Hay una melancolía extraña en la última noche de unas vacaciones. La luz amarillenta de las farolas ya no es tan cálida, ha blanqueado, se vierte sobre los sembrados con tímidos brillos de vidrio que anticipan las noches frías del otoño. Cae un levísimo manto de lluvia, como el vaho de un rompeolas, aguacero a la luz de los fanalicos del puerto, y las aguas de la ría ya no están partidas por ese río de luz de luna de hace algunas noches, sino que se esconden densas, ennegrecidas, y repletas de los misterios y los horrores de la temporada de nieves. Nadie sale a recoger menta a los caminos, nadie enciende el fuego para asar la cena bajo un cielo estrellado, ya ni las señoras se asoman con sus largos delantales a las puertas de las casas a ver quién anda ahí, mientras grupos heterogéneos de turistas y lugareños pasean al fresco. El final del verano aquí es de una tristeza hiperbólica. El eco de la risa de una mujer hermosa que acaba de irse.
Con las maletas cerradas
Horas antes, ya la playa había mudado su rostro vigoroso de quince días atrás. La bajamar inmensa, casi septembrina, hacía del arenal un mundo apenas poblado por las caras nuevas de veraneantes tardíos, desorientados, como si los hubieran sacado a todos de una calita del Mediterráneo y los hubieran soltado sin avisar en este violento y bellísimo Cantábrico. A las seis el sol ya no era estrella radiante sino masaje suave, con delicadas manos naranjas sobre nuestra piel retostada entre rayos y salitre. Ya había claudicado el astro picante del verano joven, ya se había vuelto el calor templado del estío envejecido, el que de niño terminaba de ennoblecernos el tono de la segunda o la tercera muda de piel, cuando los veranos duraban tanto como esa niñez que nos prometíamos definitiva.

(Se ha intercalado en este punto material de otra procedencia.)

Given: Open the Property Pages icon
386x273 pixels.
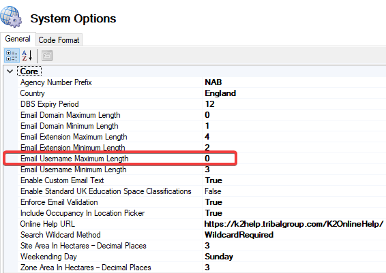Looking at the screenshot, I should [x=47, y=56].
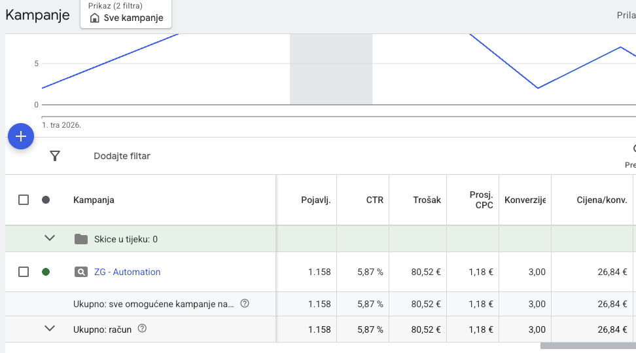Click help icon beside Ukupno: sve omogućene kampanje
636x353 pixels.
coord(245,303)
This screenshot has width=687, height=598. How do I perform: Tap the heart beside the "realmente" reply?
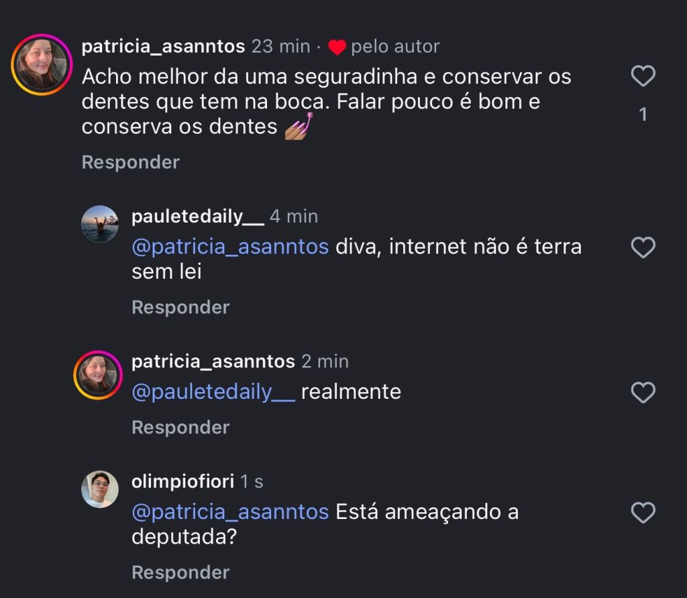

Al fondo, en los dos grandes pinos, los estorninos ya no enloquecen al paseo de cualquier veraneante por la parte oscura de la acera. Los pájaros del barrio guardan la ausencia a los que han migrado, duermen en la paz de las aves de pueblo, cuando turistas y espontáneos regresan con la marea a las grandes urbes. Aquí dejan el sosiego de los pájaros, que a oídos humanos se vuelve una inquietante melodía de tristezas, de soledades, un pálpito de desasosiego. Es un despertador, el que te grita con la voz grave que es tu hora, también, la hora de marcharte. Así, con las ojeras dolorosas, se abrazan en último suspiro de agosto los amores del verano que septiembre parte en dos ciudades.
Acompaño, como un cofrade en Viernes Santo, a la gran procesión del abandono de estas playas, parques y plazas. Esta noche de duelo por otro estío consumido. La lluvia imprevista de la madrugada cala los huesos tostados y nos despierta del sueño de las vacaciones, nos suelta en la pesadilla de la duda, en la antesala de la acción. Con los bolsillos llenos de paisajes, calma, aromas, miradas, y solaz, pero con un temblor en el alma, un vilo en los ojos al mirar cara a cara al futuro, más que nunca hoy, cuando el mundo asiste a la frugalidad absoluta de cualquier certidumbre. Ningún septiembre será como el que asoma por la doblez del calendario, pero ni siquiera eso ha logrado diluir las ganas de agarrarse con los dedos a un agosto de ilusión, marinero, soñador, bohemio y aventurero. Un agosto que ya es el epílogo de un libro bueno.
El silencio aturde la madrugada, que cae con todas sus soledades clavadas a la espalda. Rompe la noche el ladrido solitario de un labrador. Y el rugido incesante de la carretera de entrada al pueblo es ahora un goteo de monótonos motores, escuetos, separados entre largos minutos, y que llegan con la densidad y el tedio de los coches del invierno. Mientras pasan los autos y caminos, y susurran sus vientos de ansiedad, contemplo al fondo las maletas cerradas, dispuestas, el folio en blanco de otro curso, el final que es un comienzo. Apuro el ron más amargo, me tumbo por última vez en la cama de todos los veranos, y aprieto al fin el botón del despertador, como quien programa una bomba para volar en unas horas su propia vida. Todos los sueños, todo lo bello, todos los proyectos, todas las lecturas, y todos los momentos en que cogimos aire de este año afilado y doloroso, para decirle quizá en enero al buen Dios: llévame pronto de vuelta a ese verano que se marchó para siempre.